About a year and a quarter ago I started training my body to be more mobile and able. The years of intense energy work had broken down much of this body's strength and capacity; until I had reached a point of being almost completely sedentary (due to the intense pain of every movement), and had been alcohol dependant for about 4 years - possibly 5.
I stopped drinking any alcohol (vodka is my preference) in October 2018. I began regular movement training in about September 2018. It was that or loose a foot from the probable gout I had started to develop in my toes in the winter, and be totally seized up by the age of 50. The alcohol had gotten me from A to B, but it wasn't going to get me to C with both my feet. By movement training, I mean I coaxed my body from its position of immobile excruciating terror into bouncing mildly on a rebounder. That is all I did for weeks and then months. 3 1/2 minutes of what is called the 'health bounce' - where feet don't leave the mat - is all I could manage for a couple weeks I reckon.
At the same time as these choices I had finally made it to a doctor's room, had begun the 'mental health plan' thingo, and started on a beta-blocker to calm the electrical responses of my nerves to signals from the heart, to calm the intense 'tremors' I had been experiencing for years.
To stop drinking the vodka was actually very easy. I just stopped. The psychologist I had begun seeing asked me to not drink alcohol during the program she would be implementing, so that was that for me. As I knew it would be at some point. I am like that, I do a thing until it no longer serves its purpose and then I don't do it anymore. I had been having a full shot each evening for a while, then had been inclined to reduce to a half shot for a month or so prior to making it to the medical professionals, and then nothing. How my body reacted to that was all a pretty textbook response.
I can't say I felt immensely better for having stopped drinking. I didn't loose a heap of belly fat either. All of 2019 was a long long arduous march. Bounce bounce bounce. I bounced almost daily for more than a year. At the end of that I made it to 4 sessions of 11 minutes each in a day. Then it crashed. And bouncing became really difficult. Weird huh? About a month before that crash I had been prompted by intuition and Other info to purchase a stationary bike. I got the cheapest York Upright bike available, and started peddling.
Initially I peddled for a set time as I had with the bouncing, but that wasn't going to work for me. Time whilst bouncing on the one spot worked fine - I was building strength of Vibration. But time in 'movement' as manifested by cycling was too much, I could not handle the 'speed' of the space/time element whilst in this compromised body. So I went with 'energy' as the factor instead. I cycle to a particular number of Calories burned according to the equations used by the York bike.

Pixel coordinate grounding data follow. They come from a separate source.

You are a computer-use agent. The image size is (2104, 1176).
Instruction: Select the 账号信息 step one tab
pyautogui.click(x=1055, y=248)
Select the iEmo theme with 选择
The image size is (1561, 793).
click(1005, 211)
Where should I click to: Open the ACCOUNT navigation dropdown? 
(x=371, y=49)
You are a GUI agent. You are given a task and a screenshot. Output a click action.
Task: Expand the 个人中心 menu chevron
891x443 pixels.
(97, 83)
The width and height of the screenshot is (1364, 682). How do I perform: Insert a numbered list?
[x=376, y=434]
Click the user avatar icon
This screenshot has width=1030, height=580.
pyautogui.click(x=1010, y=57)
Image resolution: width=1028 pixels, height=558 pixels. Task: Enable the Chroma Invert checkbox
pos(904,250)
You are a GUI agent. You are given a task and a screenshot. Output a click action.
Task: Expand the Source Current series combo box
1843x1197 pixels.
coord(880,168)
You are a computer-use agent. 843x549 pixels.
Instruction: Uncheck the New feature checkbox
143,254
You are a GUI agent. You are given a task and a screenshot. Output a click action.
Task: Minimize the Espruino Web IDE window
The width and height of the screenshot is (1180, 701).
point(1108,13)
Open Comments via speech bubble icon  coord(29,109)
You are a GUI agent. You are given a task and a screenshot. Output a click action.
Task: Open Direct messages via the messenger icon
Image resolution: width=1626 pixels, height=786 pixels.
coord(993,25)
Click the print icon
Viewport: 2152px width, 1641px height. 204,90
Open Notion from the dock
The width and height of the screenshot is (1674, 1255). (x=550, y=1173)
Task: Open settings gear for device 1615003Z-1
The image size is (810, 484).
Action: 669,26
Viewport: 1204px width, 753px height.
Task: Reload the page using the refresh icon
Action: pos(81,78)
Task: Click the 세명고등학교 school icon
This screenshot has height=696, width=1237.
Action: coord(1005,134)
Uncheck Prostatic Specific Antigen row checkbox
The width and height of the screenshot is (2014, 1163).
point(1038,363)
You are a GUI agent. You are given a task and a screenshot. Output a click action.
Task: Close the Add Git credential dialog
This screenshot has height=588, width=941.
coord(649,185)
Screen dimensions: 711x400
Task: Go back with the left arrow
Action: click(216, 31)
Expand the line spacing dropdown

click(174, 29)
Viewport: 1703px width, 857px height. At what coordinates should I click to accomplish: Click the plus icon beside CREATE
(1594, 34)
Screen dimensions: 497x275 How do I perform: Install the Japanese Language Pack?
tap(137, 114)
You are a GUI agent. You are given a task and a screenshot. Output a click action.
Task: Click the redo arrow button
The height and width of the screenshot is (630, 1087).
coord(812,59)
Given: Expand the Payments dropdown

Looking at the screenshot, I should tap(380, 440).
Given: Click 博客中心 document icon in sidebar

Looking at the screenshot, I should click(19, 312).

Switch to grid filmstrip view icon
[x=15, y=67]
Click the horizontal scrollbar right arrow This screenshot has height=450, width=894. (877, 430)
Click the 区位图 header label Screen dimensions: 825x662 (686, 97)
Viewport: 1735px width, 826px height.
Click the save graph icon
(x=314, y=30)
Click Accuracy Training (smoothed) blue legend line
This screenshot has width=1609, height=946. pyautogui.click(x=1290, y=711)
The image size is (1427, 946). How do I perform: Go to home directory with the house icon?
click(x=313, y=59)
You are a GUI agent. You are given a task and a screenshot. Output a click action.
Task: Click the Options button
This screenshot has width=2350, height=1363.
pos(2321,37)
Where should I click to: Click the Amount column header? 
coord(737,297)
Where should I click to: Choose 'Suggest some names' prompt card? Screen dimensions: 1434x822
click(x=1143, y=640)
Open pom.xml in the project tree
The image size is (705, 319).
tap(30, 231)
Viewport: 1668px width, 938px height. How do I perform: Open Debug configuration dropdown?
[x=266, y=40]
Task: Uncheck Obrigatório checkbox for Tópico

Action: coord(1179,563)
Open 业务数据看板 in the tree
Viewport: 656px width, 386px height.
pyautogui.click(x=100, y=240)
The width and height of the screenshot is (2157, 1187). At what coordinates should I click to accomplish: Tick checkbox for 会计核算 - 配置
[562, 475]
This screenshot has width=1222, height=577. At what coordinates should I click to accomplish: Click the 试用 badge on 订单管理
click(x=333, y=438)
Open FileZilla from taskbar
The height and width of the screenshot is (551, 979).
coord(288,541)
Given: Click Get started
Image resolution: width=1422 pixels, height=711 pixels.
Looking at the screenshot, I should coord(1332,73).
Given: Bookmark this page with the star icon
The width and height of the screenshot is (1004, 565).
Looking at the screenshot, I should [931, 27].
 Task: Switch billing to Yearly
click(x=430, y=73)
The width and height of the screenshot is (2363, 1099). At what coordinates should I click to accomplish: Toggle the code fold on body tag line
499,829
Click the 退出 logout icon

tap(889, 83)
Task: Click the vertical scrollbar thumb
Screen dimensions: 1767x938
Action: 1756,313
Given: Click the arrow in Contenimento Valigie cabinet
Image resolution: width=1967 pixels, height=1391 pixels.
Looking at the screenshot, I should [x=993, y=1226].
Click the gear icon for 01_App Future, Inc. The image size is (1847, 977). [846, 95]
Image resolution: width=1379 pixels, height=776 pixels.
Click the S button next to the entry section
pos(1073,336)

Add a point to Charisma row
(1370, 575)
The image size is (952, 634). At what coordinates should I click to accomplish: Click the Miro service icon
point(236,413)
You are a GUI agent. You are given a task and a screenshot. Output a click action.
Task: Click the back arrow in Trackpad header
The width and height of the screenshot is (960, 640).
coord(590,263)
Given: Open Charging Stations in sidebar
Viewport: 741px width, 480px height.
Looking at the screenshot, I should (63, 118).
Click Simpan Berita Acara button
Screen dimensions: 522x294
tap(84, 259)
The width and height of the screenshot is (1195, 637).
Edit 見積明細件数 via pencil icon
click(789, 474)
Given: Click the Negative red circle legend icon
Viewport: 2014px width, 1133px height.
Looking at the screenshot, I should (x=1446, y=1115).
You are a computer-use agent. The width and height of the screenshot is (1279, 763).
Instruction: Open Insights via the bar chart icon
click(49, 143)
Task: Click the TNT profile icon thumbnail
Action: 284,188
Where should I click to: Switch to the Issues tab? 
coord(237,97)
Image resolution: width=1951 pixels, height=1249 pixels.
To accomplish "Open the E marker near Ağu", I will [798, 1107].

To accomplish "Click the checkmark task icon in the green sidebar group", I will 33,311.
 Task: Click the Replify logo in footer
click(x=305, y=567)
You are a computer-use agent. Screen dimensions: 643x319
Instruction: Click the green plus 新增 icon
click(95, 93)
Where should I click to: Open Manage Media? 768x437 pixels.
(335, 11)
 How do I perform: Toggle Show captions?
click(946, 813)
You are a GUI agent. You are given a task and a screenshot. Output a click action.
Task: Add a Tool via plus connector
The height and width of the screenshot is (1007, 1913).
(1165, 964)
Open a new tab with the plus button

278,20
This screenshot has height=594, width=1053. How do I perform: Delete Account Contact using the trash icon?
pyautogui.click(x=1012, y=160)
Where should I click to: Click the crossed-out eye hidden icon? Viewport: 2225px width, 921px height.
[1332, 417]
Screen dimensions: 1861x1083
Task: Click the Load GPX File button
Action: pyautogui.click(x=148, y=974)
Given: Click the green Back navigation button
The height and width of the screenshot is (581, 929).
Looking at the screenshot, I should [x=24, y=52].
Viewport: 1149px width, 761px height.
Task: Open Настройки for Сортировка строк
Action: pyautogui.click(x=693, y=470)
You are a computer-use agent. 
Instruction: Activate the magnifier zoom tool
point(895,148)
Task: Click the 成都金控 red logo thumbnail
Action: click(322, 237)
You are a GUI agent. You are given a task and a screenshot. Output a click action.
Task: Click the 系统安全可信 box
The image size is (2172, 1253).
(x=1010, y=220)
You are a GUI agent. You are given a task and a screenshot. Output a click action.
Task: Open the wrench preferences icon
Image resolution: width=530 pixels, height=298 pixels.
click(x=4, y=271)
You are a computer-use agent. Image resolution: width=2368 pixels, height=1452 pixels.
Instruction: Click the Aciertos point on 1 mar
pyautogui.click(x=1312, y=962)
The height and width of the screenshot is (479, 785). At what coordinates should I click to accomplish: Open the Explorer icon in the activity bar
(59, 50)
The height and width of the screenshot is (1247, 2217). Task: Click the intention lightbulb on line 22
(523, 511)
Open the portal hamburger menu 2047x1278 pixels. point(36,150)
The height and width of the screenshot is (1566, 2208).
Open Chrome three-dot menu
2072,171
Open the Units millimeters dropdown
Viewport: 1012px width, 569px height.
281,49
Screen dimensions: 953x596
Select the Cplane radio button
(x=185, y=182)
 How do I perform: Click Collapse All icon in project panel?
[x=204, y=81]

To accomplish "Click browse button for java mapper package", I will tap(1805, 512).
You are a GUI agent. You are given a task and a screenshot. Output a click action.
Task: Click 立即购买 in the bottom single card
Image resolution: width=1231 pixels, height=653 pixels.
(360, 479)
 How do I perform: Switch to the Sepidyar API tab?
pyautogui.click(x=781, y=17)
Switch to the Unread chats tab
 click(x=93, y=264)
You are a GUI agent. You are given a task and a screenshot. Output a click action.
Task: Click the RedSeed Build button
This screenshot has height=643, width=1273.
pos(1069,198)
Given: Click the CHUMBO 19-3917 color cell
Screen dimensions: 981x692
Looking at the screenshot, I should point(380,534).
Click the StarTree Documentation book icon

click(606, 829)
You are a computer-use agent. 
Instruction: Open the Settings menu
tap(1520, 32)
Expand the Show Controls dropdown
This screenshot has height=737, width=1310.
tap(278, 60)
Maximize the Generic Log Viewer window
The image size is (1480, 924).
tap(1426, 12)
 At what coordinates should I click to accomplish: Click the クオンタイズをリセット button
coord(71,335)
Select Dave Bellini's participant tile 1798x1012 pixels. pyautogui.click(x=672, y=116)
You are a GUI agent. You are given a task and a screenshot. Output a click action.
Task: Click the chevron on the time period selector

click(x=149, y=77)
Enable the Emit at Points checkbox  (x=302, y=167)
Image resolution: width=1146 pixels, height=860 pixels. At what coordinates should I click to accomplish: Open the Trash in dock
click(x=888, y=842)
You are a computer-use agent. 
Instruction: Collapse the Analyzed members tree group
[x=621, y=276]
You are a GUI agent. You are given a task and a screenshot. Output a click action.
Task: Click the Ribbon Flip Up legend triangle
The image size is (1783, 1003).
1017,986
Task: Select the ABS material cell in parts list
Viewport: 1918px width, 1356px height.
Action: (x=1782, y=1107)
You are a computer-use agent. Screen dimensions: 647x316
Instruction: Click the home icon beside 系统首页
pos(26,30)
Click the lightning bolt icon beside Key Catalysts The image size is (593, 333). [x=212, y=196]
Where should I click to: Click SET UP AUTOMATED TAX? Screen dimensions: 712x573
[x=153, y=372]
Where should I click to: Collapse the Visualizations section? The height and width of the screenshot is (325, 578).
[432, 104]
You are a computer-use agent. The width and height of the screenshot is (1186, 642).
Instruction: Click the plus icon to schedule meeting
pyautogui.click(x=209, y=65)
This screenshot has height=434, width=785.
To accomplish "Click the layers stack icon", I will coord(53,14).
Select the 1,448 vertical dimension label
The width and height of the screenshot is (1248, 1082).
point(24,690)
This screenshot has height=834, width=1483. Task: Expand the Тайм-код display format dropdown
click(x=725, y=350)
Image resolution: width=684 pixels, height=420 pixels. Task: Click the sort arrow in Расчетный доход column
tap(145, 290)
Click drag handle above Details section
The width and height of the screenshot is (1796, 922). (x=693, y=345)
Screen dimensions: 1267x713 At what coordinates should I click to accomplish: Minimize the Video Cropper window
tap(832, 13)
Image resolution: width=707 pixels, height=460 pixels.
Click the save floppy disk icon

So for more than a year I had been gradually increasing atomic vibration using the rebounder, and then having reached a set vibration capacity, I moved onto increasing movement in space/time with the cycling. For a while I would work with both, increasing bounce rate a little and then increasing Energy burn goal. Now it's just the cycling, and gradually gaining momentum. I feel that a bounce rate increase is on route and so the rebounder will come out again.
All of this for about 16 months before we made a move of household from one Aussie state to another. And now it makes a great deal of sense why I began this training. Our new locale is very different to the previous. There is a greater amount of physical load required to live here. We are in the largest city in Australia. So many people, I have no idea how I will get to the point of being able to drive in traffic. I also cart water daily to nurture the small garden beds which have been neglected for years.
We are on water restrictions, plus much of the state is on fire and it seems inappropriate to use the drinking water for gardens (even though some is allowed on level 2 restrictions), so to water the plants we set up a system to catch the rinse water from our washing, and cart that about the place. The temperatures have soared into the mid 40's celcius. The environment presently is quite harsh. Without that training since 2018 I would'a been stuffed. Now a bucket or watering can in each hand makes for a great weights workout.
Towards the end of last year I had made an etheric request for ways to incorporate more physical activity into daily life. I have not ever been a lover of 'exercise' - that regulated torment of sets and particular movements. Rebounders and stationary bikes were my limit. I said to the ethers that it would make more sense for me to just have more daily activities to complete, as part of everyday life. And guess what? I got just that. I ask for a bag of gold coins too but haven't seen it yet. This world doesn't work that way does it?
I do not know why I wrote all this here. It will do what it does and I leave it at that.